» WHAT TO DO
Repeat the listing in full, preserving every character.

» AVAILABLE DATA

^^^^^^^^

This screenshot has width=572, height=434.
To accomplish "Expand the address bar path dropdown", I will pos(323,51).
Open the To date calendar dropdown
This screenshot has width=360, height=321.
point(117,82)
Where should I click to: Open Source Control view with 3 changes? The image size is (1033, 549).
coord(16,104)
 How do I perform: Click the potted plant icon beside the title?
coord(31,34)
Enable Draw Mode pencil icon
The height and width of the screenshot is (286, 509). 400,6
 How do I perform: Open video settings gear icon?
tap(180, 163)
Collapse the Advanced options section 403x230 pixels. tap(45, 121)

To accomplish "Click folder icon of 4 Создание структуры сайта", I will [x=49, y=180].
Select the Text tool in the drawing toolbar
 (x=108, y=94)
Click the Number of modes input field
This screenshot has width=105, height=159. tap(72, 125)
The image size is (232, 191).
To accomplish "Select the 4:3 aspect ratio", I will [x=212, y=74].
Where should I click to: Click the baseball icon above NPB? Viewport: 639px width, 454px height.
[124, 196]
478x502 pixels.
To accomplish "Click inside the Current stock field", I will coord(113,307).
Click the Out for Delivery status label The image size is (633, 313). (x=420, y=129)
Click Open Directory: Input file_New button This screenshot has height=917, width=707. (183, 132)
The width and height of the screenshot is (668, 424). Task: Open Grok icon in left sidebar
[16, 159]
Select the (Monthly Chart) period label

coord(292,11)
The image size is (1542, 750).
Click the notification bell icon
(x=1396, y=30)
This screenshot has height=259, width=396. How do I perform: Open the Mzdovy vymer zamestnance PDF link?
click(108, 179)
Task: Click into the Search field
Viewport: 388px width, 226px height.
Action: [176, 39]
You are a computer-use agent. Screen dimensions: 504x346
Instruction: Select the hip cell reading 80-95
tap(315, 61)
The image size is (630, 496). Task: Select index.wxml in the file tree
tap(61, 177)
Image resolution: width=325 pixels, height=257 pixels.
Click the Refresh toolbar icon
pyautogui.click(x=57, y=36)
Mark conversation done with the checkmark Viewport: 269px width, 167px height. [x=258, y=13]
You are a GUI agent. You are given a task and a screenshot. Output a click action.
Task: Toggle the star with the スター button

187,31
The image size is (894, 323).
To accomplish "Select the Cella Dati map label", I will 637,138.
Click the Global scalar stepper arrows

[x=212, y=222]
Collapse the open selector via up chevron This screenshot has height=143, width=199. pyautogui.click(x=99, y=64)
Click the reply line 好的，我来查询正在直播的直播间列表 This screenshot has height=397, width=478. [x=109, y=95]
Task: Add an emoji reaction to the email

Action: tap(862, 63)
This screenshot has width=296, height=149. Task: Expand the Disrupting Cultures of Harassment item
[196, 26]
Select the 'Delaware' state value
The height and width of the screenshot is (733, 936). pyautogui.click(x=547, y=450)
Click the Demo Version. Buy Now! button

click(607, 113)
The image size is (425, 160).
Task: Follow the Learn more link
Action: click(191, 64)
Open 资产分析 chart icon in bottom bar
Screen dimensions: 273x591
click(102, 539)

^^^^^^^^

» EXERCISE SOLUTION
This screenshot has width=572, height=434.
To accomplish "Expand the address bar path dropdown", I will pos(323,51).
Open the To date calendar dropdown
This screenshot has width=360, height=321.
point(117,82)
Where should I click to: Open Source Control view with 3 changes? The image size is (1033, 549).
coord(16,104)
 How do I perform: Click the potted plant icon beside the title?
coord(31,34)
Enable Draw Mode pencil icon
The height and width of the screenshot is (286, 509). 400,6
 How do I perform: Open video settings gear icon?
tap(180, 163)
Collapse the Advanced options section 403x230 pixels. tap(45, 121)

To accomplish "Click folder icon of 4 Создание структуры сайта", I will [x=49, y=180].
Select the Text tool in the drawing toolbar
 (x=108, y=94)
Click the Number of modes input field
This screenshot has width=105, height=159. tap(72, 125)
The image size is (232, 191).
To accomplish "Select the 4:3 aspect ratio", I will [x=212, y=74].
Where should I click to: Click the baseball icon above NPB? Viewport: 639px width, 454px height.
[124, 196]
478x502 pixels.
To accomplish "Click inside the Current stock field", I will coord(113,307).
Click the Out for Delivery status label The image size is (633, 313). (x=420, y=129)
Click Open Directory: Input file_New button This screenshot has height=917, width=707. (183, 132)
The width and height of the screenshot is (668, 424). Task: Open Grok icon in left sidebar
[16, 159]
Select the (Monthly Chart) period label

coord(292,11)
The image size is (1542, 750).
Click the notification bell icon
(x=1396, y=30)
This screenshot has height=259, width=396. How do I perform: Open the Mzdovy vymer zamestnance PDF link?
click(108, 179)
Task: Click into the Search field
Viewport: 388px width, 226px height.
Action: [176, 39]
You are a computer-use agent. Screen dimensions: 504x346
Instruction: Select the hip cell reading 80-95
tap(315, 61)
The image size is (630, 496). Task: Select index.wxml in the file tree
tap(61, 177)
Image resolution: width=325 pixels, height=257 pixels.
Click the Refresh toolbar icon
pyautogui.click(x=57, y=36)
Mark conversation done with the checkmark Viewport: 269px width, 167px height. [x=258, y=13]
You are a GUI agent. You are given a task and a screenshot. Output a click action.
Task: Toggle the star with the スター button

187,31
The image size is (894, 323).
To accomplish "Select the Cella Dati map label", I will 637,138.
Click the Global scalar stepper arrows

[x=212, y=222]
Collapse the open selector via up chevron This screenshot has height=143, width=199. pyautogui.click(x=99, y=64)
Click the reply line 好的，我来查询正在直播的直播间列表 This screenshot has height=397, width=478. [x=109, y=95]
Task: Add an emoji reaction to the email

Action: tap(862, 63)
This screenshot has width=296, height=149. Task: Expand the Disrupting Cultures of Harassment item
[196, 26]
Select the 'Delaware' state value
The height and width of the screenshot is (733, 936). pyautogui.click(x=547, y=450)
Click the Demo Version. Buy Now! button

click(607, 113)
The image size is (425, 160).
Task: Follow the Learn more link
Action: click(191, 64)
Open 资产分析 chart icon in bottom bar
Screen dimensions: 273x591
click(102, 539)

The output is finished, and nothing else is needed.